▶ **Problem to work on**: Should pictures appear among the records, leave them out, and copy exactly only the lines from the first through the one with "Task: Go to Active Clients in sidebar", inclusive.

Information shown Block Start

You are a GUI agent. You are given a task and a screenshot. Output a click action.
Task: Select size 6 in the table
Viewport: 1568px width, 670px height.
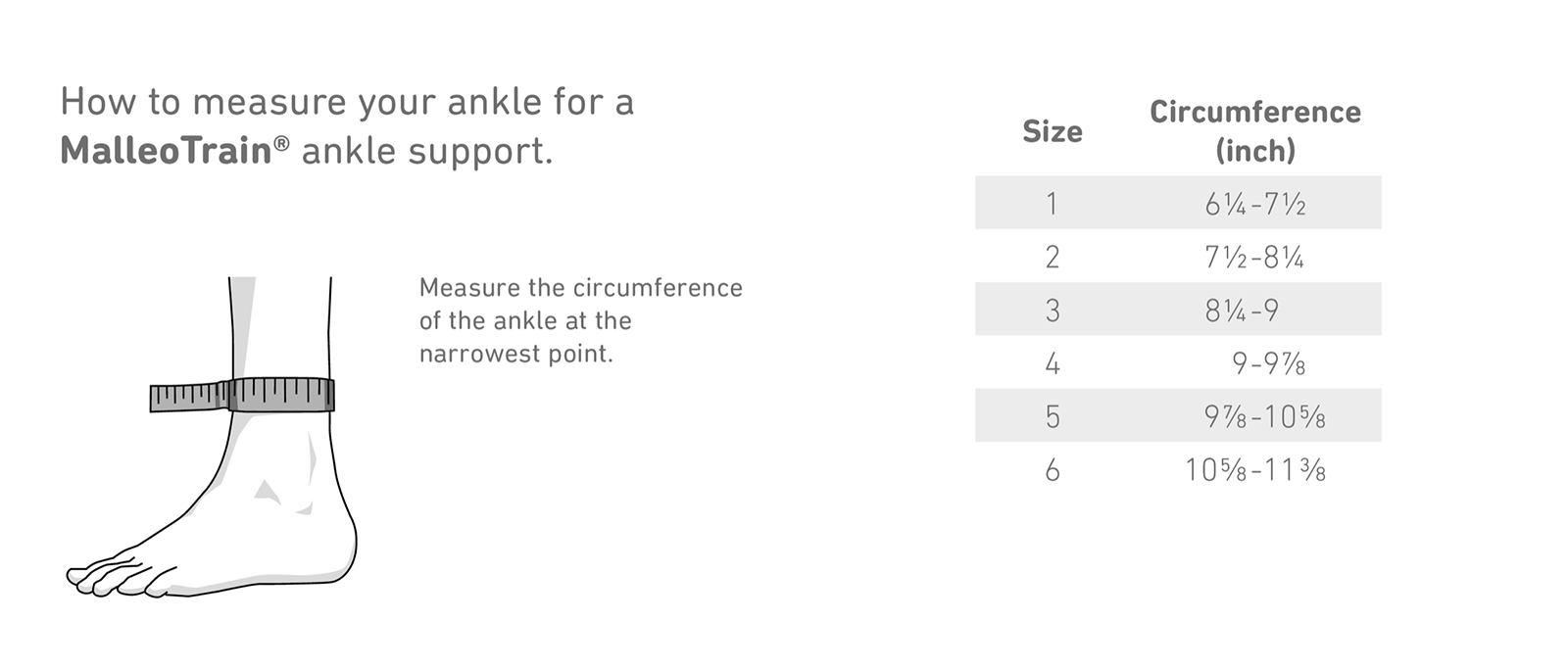pos(1052,471)
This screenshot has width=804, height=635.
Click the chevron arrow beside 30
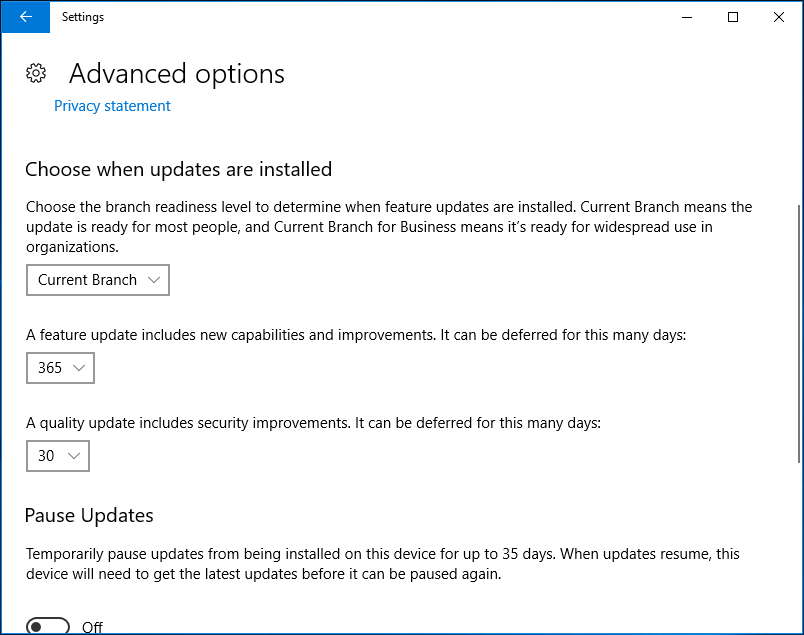74,456
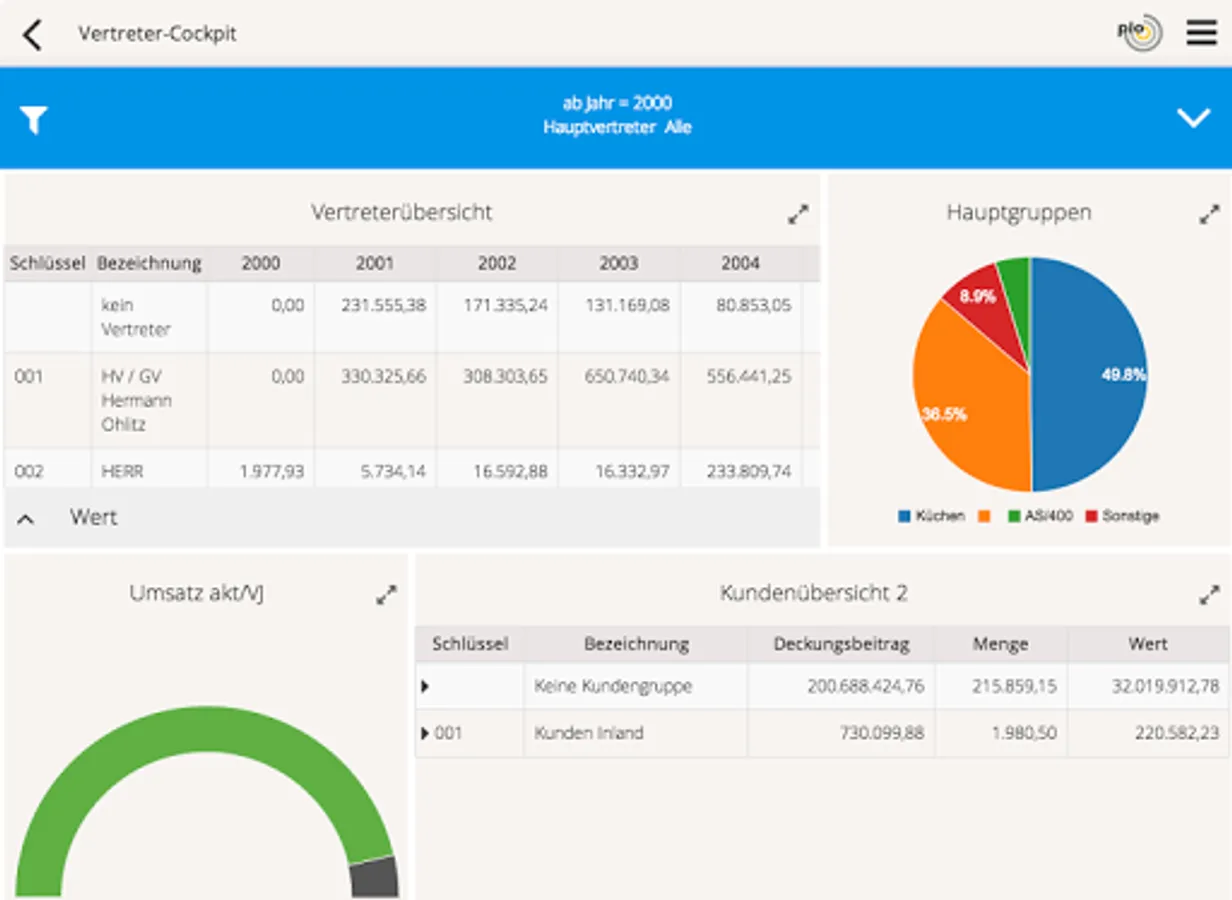
Task: Collapse the filter bar with the down chevron
Action: pyautogui.click(x=1192, y=117)
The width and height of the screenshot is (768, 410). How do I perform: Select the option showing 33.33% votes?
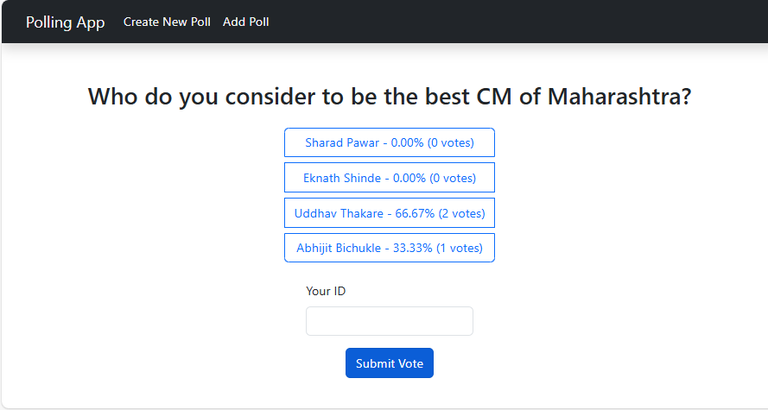coord(389,248)
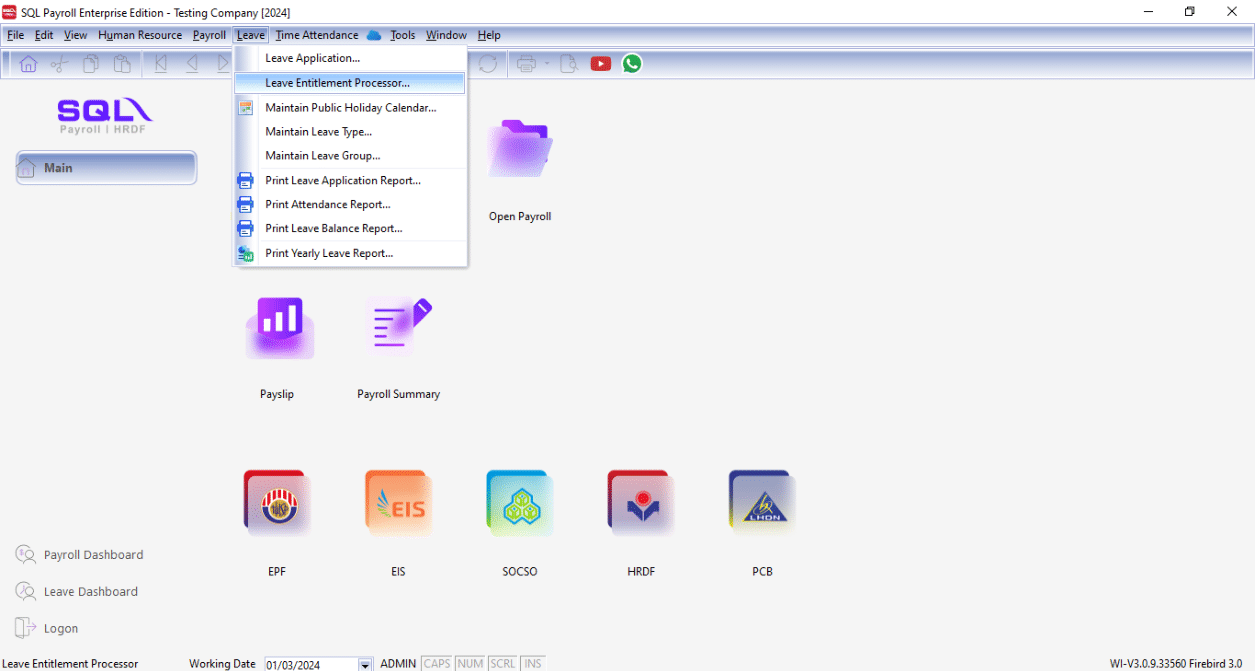
Task: Select Leave Entitlement Processor menu item
Action: tap(337, 83)
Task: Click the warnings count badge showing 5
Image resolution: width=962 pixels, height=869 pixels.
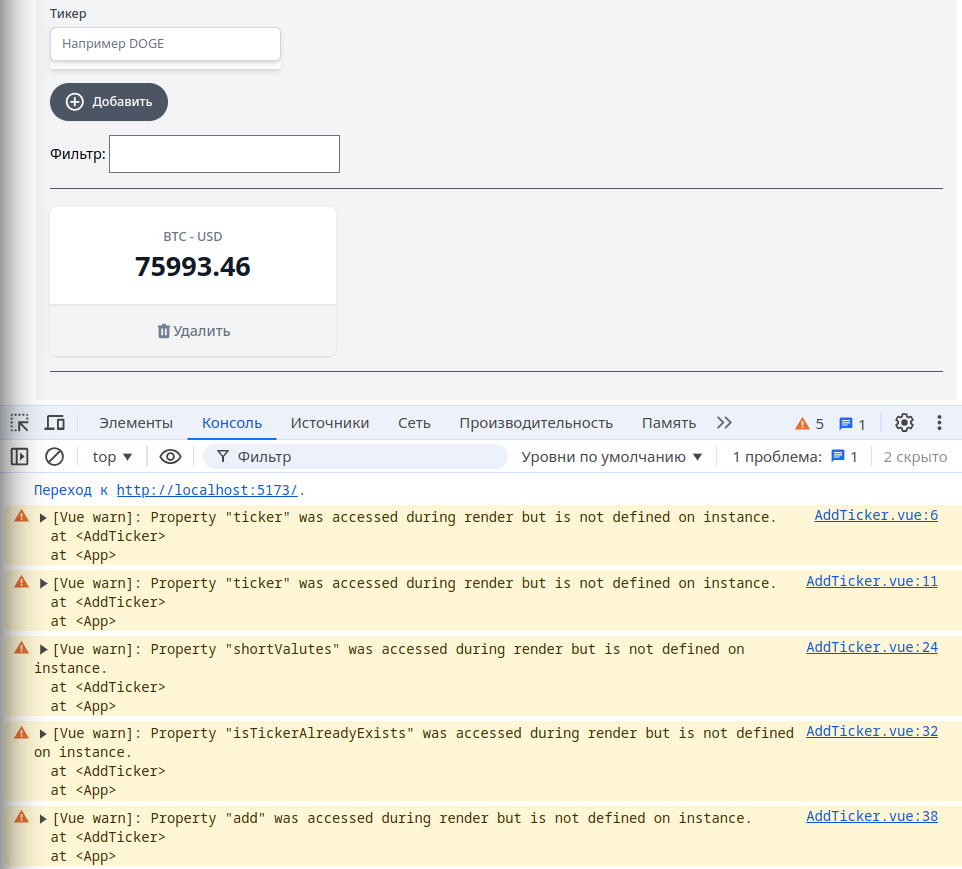Action: click(809, 423)
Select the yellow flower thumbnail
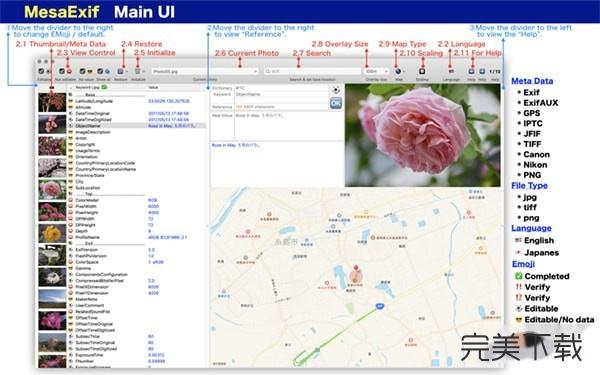Viewport: 600px width, 375px height. pyautogui.click(x=52, y=233)
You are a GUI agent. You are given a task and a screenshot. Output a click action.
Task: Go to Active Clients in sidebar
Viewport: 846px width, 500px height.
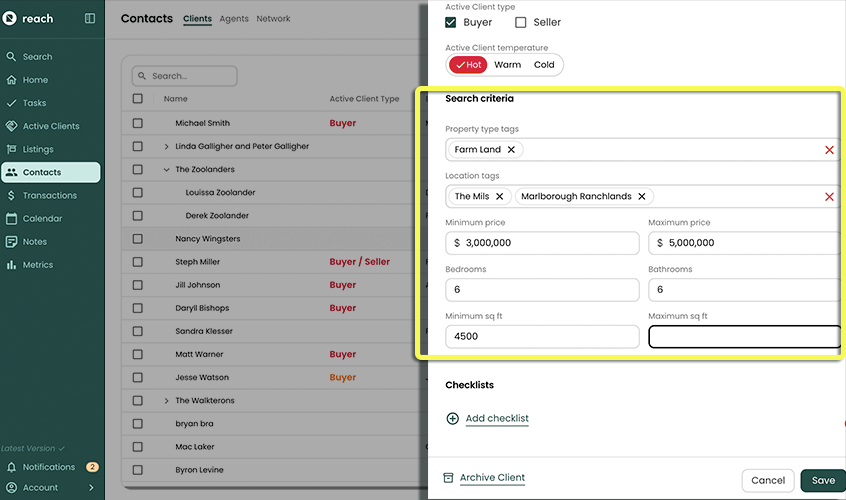50,126
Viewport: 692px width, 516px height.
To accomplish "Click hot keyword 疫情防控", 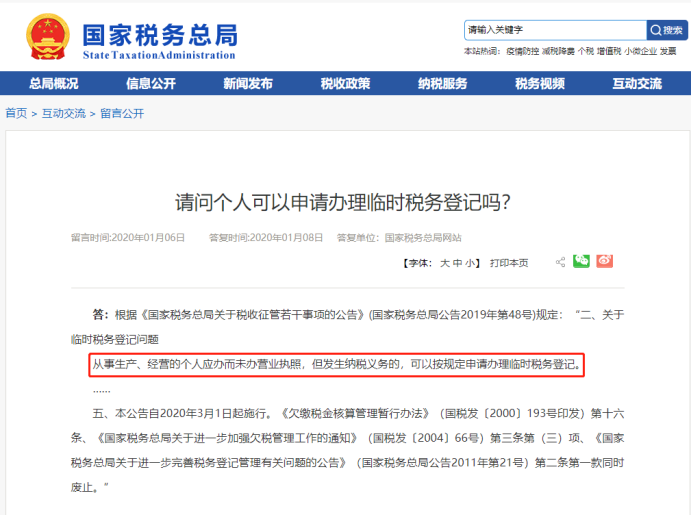I will click(523, 52).
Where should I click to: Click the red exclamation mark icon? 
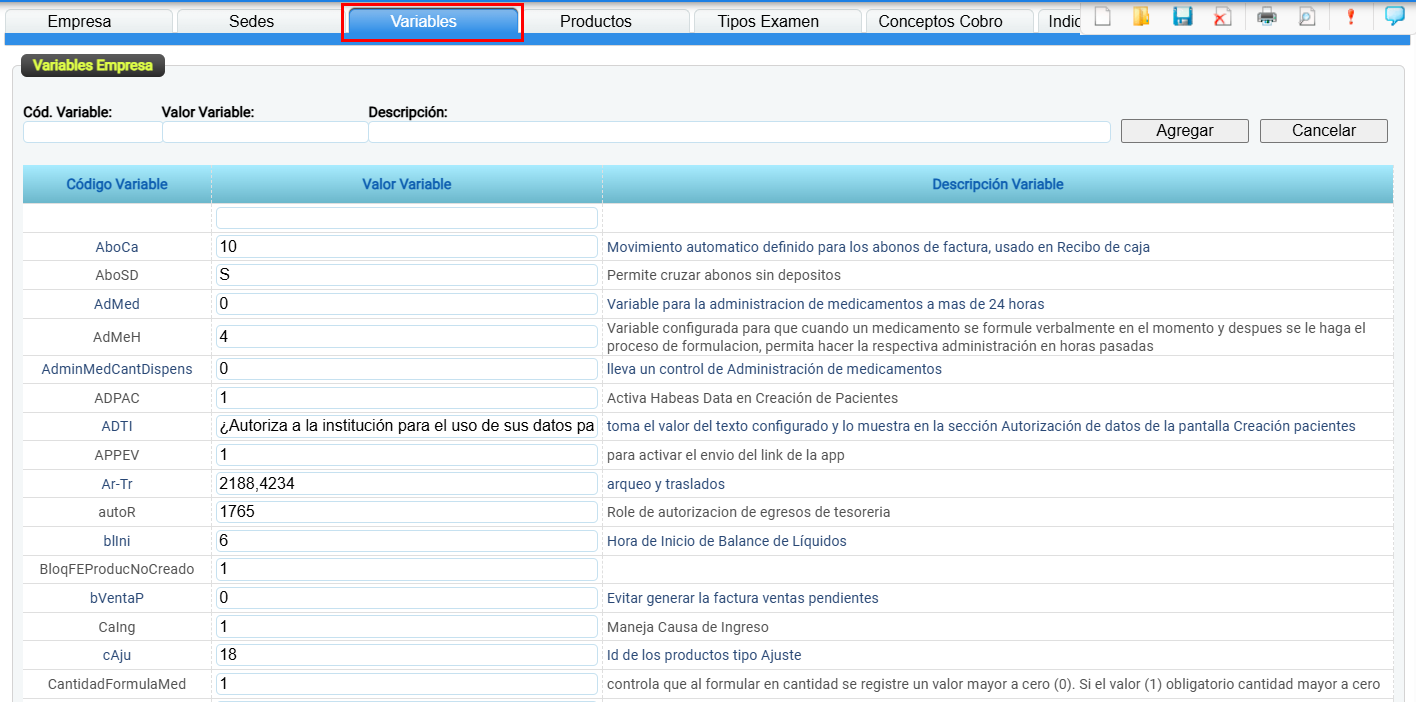click(x=1351, y=16)
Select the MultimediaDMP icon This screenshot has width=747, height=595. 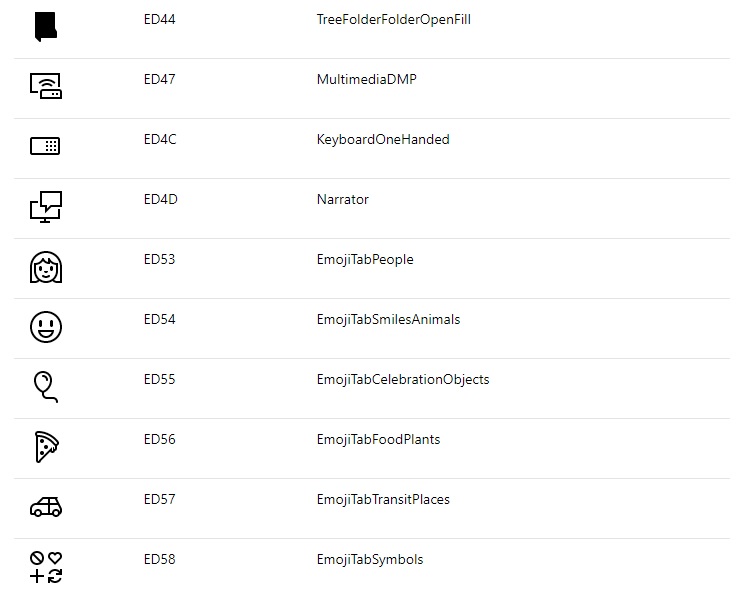pos(46,86)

Information shown Block End

▶ **Worked solution**:
You are a GUI agent. You are given a task and a screenshot. Output a click action.
Task: Select size 6 in the table
Viewport: 1568px width, 670px height.
pos(1052,471)
This screenshot has width=804, height=635.
Click the chevron arrow beside 30
74,456
Task: Collapse the filter bar with the down chevron
Action: pyautogui.click(x=1192, y=117)
The width and height of the screenshot is (768, 410). How do I perform: Select the option showing 33.33% votes?
coord(389,248)
Task: Select Leave Entitlement Processor menu item
Action: tap(337, 83)
Task: Click the warnings count badge showing 5
Image resolution: width=962 pixels, height=869 pixels.
Action: click(809, 423)
Select the yellow flower thumbnail
Viewport: 600px width, 375px height. pyautogui.click(x=52, y=233)
You are a GUI agent. You are given a task and a screenshot. Output a click action.
Task: Go to Active Clients in sidebar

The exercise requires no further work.